» **EXERCISE AIM**: Can you reproduce the material below word for word, with every line in its original order?

» **INPUT MATERIAL**:

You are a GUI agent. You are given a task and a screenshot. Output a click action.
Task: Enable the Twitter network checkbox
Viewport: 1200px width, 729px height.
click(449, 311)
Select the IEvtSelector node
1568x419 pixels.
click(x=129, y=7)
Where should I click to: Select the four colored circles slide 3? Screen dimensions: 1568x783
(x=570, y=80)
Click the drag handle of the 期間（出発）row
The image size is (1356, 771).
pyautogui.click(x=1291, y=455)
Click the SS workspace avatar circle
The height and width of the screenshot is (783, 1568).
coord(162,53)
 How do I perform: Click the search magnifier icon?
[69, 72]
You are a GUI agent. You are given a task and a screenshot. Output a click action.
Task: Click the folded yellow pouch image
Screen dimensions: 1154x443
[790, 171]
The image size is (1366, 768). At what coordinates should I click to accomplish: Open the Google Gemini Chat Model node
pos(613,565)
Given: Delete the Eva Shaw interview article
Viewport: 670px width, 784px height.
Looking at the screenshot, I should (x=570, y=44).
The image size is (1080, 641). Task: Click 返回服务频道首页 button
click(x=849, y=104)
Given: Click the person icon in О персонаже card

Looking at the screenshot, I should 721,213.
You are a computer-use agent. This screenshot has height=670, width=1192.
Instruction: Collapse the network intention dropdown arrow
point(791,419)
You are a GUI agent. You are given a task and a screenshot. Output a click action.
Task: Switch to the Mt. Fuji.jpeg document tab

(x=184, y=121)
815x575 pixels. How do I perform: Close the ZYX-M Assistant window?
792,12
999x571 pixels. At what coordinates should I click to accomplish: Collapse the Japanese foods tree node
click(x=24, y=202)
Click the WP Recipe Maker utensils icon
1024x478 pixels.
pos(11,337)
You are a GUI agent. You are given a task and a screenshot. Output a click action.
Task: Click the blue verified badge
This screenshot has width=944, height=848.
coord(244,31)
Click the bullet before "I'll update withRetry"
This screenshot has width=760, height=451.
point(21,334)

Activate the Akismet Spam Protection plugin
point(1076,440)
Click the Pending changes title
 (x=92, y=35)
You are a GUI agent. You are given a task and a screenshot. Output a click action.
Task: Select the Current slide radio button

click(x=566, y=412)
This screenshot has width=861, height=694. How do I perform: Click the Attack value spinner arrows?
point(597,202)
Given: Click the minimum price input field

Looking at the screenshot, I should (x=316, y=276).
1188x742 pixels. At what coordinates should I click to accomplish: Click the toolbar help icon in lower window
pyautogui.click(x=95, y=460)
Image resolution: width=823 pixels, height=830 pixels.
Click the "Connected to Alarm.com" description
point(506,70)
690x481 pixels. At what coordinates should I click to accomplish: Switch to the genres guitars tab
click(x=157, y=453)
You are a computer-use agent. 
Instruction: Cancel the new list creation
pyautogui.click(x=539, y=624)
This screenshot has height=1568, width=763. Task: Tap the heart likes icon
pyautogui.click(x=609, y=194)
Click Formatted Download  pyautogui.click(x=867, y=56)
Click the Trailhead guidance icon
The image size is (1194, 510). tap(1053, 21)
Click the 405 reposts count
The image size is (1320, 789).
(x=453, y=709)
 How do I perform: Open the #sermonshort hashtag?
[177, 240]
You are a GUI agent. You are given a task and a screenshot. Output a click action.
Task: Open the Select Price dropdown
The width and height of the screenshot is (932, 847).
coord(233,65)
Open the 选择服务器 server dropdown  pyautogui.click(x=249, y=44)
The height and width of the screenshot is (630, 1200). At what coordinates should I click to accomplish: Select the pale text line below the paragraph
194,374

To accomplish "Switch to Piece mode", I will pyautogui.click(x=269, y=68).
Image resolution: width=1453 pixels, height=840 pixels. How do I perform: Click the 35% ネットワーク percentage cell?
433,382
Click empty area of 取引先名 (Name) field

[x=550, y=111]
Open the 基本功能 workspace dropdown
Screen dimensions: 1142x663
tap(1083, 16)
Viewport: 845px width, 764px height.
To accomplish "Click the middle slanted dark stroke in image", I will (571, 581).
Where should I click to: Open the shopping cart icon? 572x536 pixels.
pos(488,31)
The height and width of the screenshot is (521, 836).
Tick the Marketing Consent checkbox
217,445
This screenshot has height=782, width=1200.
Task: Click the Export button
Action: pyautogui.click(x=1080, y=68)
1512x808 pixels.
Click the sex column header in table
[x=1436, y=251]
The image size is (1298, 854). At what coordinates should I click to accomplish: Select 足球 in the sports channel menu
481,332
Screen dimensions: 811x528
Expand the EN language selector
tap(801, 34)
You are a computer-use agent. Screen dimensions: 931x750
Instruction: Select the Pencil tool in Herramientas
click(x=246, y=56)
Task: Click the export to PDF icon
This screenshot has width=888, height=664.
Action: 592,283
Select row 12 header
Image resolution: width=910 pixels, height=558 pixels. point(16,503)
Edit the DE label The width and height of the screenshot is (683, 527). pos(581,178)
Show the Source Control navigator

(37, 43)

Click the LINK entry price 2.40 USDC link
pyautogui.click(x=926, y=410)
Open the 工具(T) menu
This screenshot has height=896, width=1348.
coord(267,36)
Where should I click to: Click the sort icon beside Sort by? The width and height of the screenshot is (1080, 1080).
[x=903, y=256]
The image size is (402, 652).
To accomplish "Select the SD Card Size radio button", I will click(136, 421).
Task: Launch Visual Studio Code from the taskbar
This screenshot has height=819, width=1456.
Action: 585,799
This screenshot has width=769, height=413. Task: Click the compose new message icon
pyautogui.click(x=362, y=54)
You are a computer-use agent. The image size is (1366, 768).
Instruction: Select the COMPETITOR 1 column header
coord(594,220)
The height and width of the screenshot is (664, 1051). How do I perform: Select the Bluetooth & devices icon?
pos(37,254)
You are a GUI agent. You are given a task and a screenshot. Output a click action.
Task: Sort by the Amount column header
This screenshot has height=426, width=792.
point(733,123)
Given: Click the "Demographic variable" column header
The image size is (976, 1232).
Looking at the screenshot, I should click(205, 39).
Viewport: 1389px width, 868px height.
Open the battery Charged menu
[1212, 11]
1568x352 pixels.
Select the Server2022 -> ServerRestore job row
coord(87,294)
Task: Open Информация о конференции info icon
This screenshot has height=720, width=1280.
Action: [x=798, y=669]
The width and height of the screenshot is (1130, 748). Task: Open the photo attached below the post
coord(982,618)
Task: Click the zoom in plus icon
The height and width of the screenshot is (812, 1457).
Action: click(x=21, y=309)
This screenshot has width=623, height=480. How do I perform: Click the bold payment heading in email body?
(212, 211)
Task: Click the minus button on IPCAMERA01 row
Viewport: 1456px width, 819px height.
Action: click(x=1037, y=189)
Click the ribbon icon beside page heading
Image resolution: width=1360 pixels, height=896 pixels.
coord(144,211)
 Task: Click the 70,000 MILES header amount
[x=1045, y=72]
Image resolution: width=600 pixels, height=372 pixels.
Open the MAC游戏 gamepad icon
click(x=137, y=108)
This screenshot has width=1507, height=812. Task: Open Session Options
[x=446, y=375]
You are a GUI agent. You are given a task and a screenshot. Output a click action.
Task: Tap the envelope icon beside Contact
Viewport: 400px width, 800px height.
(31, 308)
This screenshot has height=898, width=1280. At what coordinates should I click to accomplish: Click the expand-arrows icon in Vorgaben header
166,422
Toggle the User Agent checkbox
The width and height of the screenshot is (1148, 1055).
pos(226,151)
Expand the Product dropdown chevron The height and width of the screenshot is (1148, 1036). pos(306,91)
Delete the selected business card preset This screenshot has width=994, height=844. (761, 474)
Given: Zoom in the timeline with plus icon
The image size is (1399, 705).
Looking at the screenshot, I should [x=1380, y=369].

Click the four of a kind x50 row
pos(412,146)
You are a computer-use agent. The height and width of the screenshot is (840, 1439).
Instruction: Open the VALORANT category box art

» **ANSWER TO THIS EXERCISE**:
You are a GUI agent. You are given a task and a screenshot. Output a click action.
Task: Enable the Twitter network checkbox
Viewport: 1200px width, 729px height.
click(449, 311)
Select the IEvtSelector node
1568x419 pixels.
click(x=129, y=7)
Where should I click to: Select the four colored circles slide 3? Screen dimensions: 1568x783
(x=570, y=80)
Click the drag handle of the 期間（出発）row
The image size is (1356, 771).
pyautogui.click(x=1291, y=455)
Click the SS workspace avatar circle
The height and width of the screenshot is (783, 1568).
coord(162,53)
 How do I perform: Click the search magnifier icon?
[69, 72]
You are a GUI agent. You are given a task and a screenshot. Output a click action.
Task: Click the folded yellow pouch image
Screen dimensions: 1154x443
[790, 171]
The image size is (1366, 768). At what coordinates should I click to accomplish: Open the Google Gemini Chat Model node
pos(613,565)
Given: Delete the Eva Shaw interview article
Viewport: 670px width, 784px height.
Looking at the screenshot, I should (x=570, y=44).
The image size is (1080, 641). Task: Click 返回服务频道首页 button
click(x=849, y=104)
Given: Click the person icon in О персонаже card

Looking at the screenshot, I should 721,213.
You are a computer-use agent. This screenshot has height=670, width=1192.
Instruction: Collapse the network intention dropdown arrow
point(791,419)
You are a GUI agent. You are given a task and a screenshot. Output a click action.
Task: Switch to the Mt. Fuji.jpeg document tab

(x=184, y=121)
815x575 pixels. How do I perform: Close the ZYX-M Assistant window?
792,12
999x571 pixels. At what coordinates should I click to accomplish: Collapse the Japanese foods tree node
click(x=24, y=202)
Click the WP Recipe Maker utensils icon
1024x478 pixels.
pos(11,337)
You are a GUI agent. You are given a task and a screenshot. Output a click action.
Task: Click the blue verified badge
This screenshot has width=944, height=848.
coord(244,31)
Click the bullet before "I'll update withRetry"
This screenshot has width=760, height=451.
point(21,334)

Activate the Akismet Spam Protection plugin
point(1076,440)
Click the Pending changes title
 (x=92, y=35)
You are a GUI agent. You are given a task and a screenshot. Output a click action.
Task: Select the Current slide radio button

click(x=566, y=412)
This screenshot has width=861, height=694. How do I perform: Click the Attack value spinner arrows?
point(597,202)
Given: Click the minimum price input field

Looking at the screenshot, I should (x=316, y=276).
1188x742 pixels. At what coordinates should I click to accomplish: Click the toolbar help icon in lower window
pyautogui.click(x=95, y=460)
Image resolution: width=823 pixels, height=830 pixels.
Click the "Connected to Alarm.com" description
point(506,70)
690x481 pixels. At what coordinates should I click to accomplish: Switch to the genres guitars tab
click(x=157, y=453)
You are a computer-use agent. 
Instruction: Cancel the new list creation
pyautogui.click(x=539, y=624)
This screenshot has height=1568, width=763. Task: Tap the heart likes icon
pyautogui.click(x=609, y=194)
Click Formatted Download  pyautogui.click(x=867, y=56)
Click the Trailhead guidance icon
The image size is (1194, 510). tap(1053, 21)
Click the 405 reposts count
The image size is (1320, 789).
(x=453, y=709)
 How do I perform: Open the #sermonshort hashtag?
[177, 240]
You are a GUI agent. You are given a task and a screenshot. Output a click action.
Task: Open the Select Price dropdown
The width and height of the screenshot is (932, 847).
coord(233,65)
Open the 选择服务器 server dropdown  pyautogui.click(x=249, y=44)
The height and width of the screenshot is (630, 1200). At what coordinates should I click to accomplish: Select the pale text line below the paragraph
194,374

To accomplish "Switch to Piece mode", I will pyautogui.click(x=269, y=68).
Image resolution: width=1453 pixels, height=840 pixels. How do I perform: Click the 35% ネットワーク percentage cell?
433,382
Click empty area of 取引先名 (Name) field

[x=550, y=111]
Open the 基本功能 workspace dropdown
Screen dimensions: 1142x663
tap(1083, 16)
Viewport: 845px width, 764px height.
To accomplish "Click the middle slanted dark stroke in image", I will (571, 581).
Where should I click to: Open the shopping cart icon? 572x536 pixels.
pos(488,31)
The height and width of the screenshot is (521, 836).
Tick the Marketing Consent checkbox
217,445
This screenshot has height=782, width=1200.
Task: Click the Export button
Action: pyautogui.click(x=1080, y=68)
1512x808 pixels.
Click the sex column header in table
[x=1436, y=251]
The image size is (1298, 854). At what coordinates should I click to accomplish: Select 足球 in the sports channel menu
481,332
Screen dimensions: 811x528
Expand the EN language selector
tap(801, 34)
You are a computer-use agent. Screen dimensions: 931x750
Instruction: Select the Pencil tool in Herramientas
click(x=246, y=56)
Task: Click the export to PDF icon
This screenshot has width=888, height=664.
Action: 592,283
Select row 12 header
Image resolution: width=910 pixels, height=558 pixels. point(16,503)
Edit the DE label The width and height of the screenshot is (683, 527). pos(581,178)
Show the Source Control navigator

(37, 43)

Click the LINK entry price 2.40 USDC link
pyautogui.click(x=926, y=410)
Open the 工具(T) menu
This screenshot has height=896, width=1348.
coord(267,36)
Where should I click to: Click the sort icon beside Sort by? The width and height of the screenshot is (1080, 1080).
[x=903, y=256]
The image size is (402, 652).
To accomplish "Select the SD Card Size radio button", I will click(136, 421).
Task: Launch Visual Studio Code from the taskbar
This screenshot has height=819, width=1456.
Action: 585,799
This screenshot has width=769, height=413. Task: Click the compose new message icon
pyautogui.click(x=362, y=54)
You are a computer-use agent. The image size is (1366, 768).
Instruction: Select the COMPETITOR 1 column header
coord(594,220)
The height and width of the screenshot is (664, 1051). How do I perform: Select the Bluetooth & devices icon?
pos(37,254)
You are a GUI agent. You are given a task and a screenshot. Output a click action.
Task: Sort by the Amount column header
This screenshot has height=426, width=792.
point(733,123)
Given: Click the "Demographic variable" column header
The image size is (976, 1232).
Looking at the screenshot, I should click(205, 39).
Viewport: 1389px width, 868px height.
Open the battery Charged menu
[1212, 11]
1568x352 pixels.
Select the Server2022 -> ServerRestore job row
coord(87,294)
Task: Open Информация о конференции info icon
This screenshot has height=720, width=1280.
Action: [x=798, y=669]
The width and height of the screenshot is (1130, 748). Task: Open the photo attached below the post
coord(982,618)
Task: Click the zoom in plus icon
The height and width of the screenshot is (812, 1457).
Action: click(x=21, y=309)
This screenshot has width=623, height=480. How do I perform: Click the bold payment heading in email body?
(212, 211)
Task: Click the minus button on IPCAMERA01 row
Viewport: 1456px width, 819px height.
Action: click(x=1037, y=189)
Click the ribbon icon beside page heading
Image resolution: width=1360 pixels, height=896 pixels.
coord(144,211)
 Task: Click the 70,000 MILES header amount
[x=1045, y=72]
Image resolution: width=600 pixels, height=372 pixels.
Open the MAC游戏 gamepad icon
click(x=137, y=108)
This screenshot has width=1507, height=812. Task: Open Session Options
[x=446, y=375]
You are a GUI agent. You are given a task and a screenshot. Output a click action.
Task: Tap the envelope icon beside Contact
Viewport: 400px width, 800px height.
(31, 308)
This screenshot has height=898, width=1280. At what coordinates should I click to accomplish: Click the expand-arrows icon in Vorgaben header
166,422
Toggle the User Agent checkbox
The width and height of the screenshot is (1148, 1055).
pos(226,151)
Expand the Product dropdown chevron The height and width of the screenshot is (1148, 1036). pos(306,91)
Delete the selected business card preset This screenshot has width=994, height=844. (761, 474)
Given: Zoom in the timeline with plus icon
The image size is (1399, 705).
Looking at the screenshot, I should [x=1380, y=369].

Click the four of a kind x50 row
pos(412,146)
You are a computer-use agent. The height and width of the screenshot is (840, 1439).
Instruction: Open the VALORANT category box art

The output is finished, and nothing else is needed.